• BRIEF: Copy out, word for word, everything from the line containing "Where should I click to: Open" down to the last line of the items, including both ends.

• WORKING DATA:
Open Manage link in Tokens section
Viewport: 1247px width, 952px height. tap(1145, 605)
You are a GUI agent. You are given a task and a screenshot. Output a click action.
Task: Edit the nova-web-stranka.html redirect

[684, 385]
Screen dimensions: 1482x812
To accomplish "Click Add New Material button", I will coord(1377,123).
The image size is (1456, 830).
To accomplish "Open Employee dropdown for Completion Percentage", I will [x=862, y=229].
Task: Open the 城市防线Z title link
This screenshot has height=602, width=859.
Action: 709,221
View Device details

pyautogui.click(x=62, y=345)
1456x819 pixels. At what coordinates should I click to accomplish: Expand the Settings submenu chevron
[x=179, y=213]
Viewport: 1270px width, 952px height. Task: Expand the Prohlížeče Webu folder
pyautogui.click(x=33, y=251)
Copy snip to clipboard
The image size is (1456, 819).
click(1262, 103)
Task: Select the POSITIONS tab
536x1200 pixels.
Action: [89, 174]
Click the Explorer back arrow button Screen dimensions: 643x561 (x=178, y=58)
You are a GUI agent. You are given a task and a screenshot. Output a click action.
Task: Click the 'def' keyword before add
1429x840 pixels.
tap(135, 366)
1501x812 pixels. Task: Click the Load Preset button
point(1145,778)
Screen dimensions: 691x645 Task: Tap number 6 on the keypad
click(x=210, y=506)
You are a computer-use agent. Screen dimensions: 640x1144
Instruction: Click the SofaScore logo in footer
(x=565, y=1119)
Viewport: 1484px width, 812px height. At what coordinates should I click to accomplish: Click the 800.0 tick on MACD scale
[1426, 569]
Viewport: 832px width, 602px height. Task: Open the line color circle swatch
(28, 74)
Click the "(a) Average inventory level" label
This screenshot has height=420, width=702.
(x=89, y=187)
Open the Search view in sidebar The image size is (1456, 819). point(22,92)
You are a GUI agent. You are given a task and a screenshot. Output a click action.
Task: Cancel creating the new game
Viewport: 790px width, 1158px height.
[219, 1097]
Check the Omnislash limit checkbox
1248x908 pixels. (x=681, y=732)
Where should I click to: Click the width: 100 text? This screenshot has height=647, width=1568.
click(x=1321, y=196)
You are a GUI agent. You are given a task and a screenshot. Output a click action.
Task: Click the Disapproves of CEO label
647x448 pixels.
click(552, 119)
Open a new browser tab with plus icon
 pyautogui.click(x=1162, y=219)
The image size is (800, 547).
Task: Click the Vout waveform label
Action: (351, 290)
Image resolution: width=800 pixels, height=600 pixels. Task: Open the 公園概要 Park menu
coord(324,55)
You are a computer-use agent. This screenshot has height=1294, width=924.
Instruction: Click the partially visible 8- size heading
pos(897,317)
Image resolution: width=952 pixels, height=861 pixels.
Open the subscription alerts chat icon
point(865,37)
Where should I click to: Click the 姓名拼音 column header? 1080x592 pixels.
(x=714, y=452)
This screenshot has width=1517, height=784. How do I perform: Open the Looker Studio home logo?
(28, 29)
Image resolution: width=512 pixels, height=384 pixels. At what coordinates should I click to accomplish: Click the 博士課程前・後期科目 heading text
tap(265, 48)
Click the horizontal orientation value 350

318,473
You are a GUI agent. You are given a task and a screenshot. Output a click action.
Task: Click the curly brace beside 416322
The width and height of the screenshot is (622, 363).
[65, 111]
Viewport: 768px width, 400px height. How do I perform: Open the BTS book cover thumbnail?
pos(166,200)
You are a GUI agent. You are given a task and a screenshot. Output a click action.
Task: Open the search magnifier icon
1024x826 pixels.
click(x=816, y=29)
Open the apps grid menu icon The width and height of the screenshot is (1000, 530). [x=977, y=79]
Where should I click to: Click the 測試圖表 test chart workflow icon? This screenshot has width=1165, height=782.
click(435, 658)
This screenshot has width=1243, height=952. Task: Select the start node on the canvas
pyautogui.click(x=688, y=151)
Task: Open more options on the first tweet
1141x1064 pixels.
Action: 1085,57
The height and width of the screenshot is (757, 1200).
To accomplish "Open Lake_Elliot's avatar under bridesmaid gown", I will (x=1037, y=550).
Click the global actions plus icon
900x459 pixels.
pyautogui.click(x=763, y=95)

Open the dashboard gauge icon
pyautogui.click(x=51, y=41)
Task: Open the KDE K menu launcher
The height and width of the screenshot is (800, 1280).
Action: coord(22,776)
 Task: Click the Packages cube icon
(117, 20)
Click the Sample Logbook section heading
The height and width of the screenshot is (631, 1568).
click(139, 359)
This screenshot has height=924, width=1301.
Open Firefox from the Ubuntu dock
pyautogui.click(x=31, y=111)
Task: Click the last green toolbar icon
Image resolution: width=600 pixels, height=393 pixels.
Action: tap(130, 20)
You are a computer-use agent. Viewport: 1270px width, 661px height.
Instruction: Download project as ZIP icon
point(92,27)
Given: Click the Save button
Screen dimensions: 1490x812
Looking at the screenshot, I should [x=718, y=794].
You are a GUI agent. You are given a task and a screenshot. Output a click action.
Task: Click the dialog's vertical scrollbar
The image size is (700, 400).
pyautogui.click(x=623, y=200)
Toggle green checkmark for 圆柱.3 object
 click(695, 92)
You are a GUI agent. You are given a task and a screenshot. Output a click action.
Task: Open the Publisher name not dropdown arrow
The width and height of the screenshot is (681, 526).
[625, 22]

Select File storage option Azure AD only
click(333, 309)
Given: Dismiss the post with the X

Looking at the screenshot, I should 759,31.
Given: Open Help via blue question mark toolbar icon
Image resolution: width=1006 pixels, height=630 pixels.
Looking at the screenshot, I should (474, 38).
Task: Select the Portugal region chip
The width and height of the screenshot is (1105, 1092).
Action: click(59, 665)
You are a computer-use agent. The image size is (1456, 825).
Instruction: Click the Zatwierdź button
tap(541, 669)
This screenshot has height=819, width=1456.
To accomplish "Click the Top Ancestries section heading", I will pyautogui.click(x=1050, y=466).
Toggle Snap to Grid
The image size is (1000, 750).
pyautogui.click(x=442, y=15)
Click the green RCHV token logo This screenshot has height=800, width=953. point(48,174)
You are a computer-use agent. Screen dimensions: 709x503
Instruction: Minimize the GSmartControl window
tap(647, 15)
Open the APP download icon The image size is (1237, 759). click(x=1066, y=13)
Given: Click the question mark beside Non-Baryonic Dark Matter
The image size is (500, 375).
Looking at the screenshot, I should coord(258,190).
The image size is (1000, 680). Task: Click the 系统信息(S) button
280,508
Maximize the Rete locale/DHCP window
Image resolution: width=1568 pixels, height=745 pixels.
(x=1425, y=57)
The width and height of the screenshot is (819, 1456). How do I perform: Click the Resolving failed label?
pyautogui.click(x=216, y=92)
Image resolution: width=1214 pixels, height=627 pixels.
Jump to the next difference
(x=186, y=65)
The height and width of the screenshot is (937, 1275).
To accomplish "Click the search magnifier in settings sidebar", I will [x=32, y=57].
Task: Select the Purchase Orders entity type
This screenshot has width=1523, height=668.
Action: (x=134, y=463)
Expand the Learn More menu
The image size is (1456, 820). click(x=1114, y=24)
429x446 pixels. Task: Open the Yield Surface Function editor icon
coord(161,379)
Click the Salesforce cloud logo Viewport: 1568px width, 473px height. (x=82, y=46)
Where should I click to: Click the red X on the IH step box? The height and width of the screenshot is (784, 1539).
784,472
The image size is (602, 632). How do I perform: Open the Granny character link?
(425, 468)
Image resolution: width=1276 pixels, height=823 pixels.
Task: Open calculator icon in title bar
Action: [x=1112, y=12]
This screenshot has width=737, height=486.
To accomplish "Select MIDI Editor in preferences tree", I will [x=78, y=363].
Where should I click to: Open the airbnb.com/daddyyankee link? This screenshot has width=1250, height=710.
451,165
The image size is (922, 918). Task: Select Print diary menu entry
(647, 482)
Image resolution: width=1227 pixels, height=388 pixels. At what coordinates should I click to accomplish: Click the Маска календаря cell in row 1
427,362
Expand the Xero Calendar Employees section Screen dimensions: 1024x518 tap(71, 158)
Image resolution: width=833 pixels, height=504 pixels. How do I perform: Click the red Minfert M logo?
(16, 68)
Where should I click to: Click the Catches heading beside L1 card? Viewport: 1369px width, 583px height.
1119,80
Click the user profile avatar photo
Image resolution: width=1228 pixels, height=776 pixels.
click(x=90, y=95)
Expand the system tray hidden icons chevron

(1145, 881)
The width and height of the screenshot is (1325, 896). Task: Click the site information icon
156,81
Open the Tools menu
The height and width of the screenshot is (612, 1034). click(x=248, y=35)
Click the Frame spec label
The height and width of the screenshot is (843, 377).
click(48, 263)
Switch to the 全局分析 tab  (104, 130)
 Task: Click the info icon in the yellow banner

• ANSWER:
Where should I click to: Open the airbnb.com/daddyyankee link? This screenshot has width=1250, height=710.
451,165
The image size is (922, 918). Task: Select Print diary menu entry
(647, 482)
Image resolution: width=1227 pixels, height=388 pixels. At what coordinates should I click to accomplish: Click the Маска календаря cell in row 1
427,362
Expand the Xero Calendar Employees section Screen dimensions: 1024x518 tap(71, 158)
Image resolution: width=833 pixels, height=504 pixels. How do I perform: Click the red Minfert M logo?
(16, 68)
Where should I click to: Click the Catches heading beside L1 card? Viewport: 1369px width, 583px height.
1119,80
Click the user profile avatar photo
Image resolution: width=1228 pixels, height=776 pixels.
click(x=90, y=95)
Expand the system tray hidden icons chevron

(1145, 881)
The width and height of the screenshot is (1325, 896). Task: Click the site information icon
156,81
Open the Tools menu
The height and width of the screenshot is (612, 1034). click(x=248, y=35)
Click the Frame spec label
The height and width of the screenshot is (843, 377).
click(48, 263)
Switch to the 全局分析 tab  (104, 130)
 Task: Click the info icon in the yellow banner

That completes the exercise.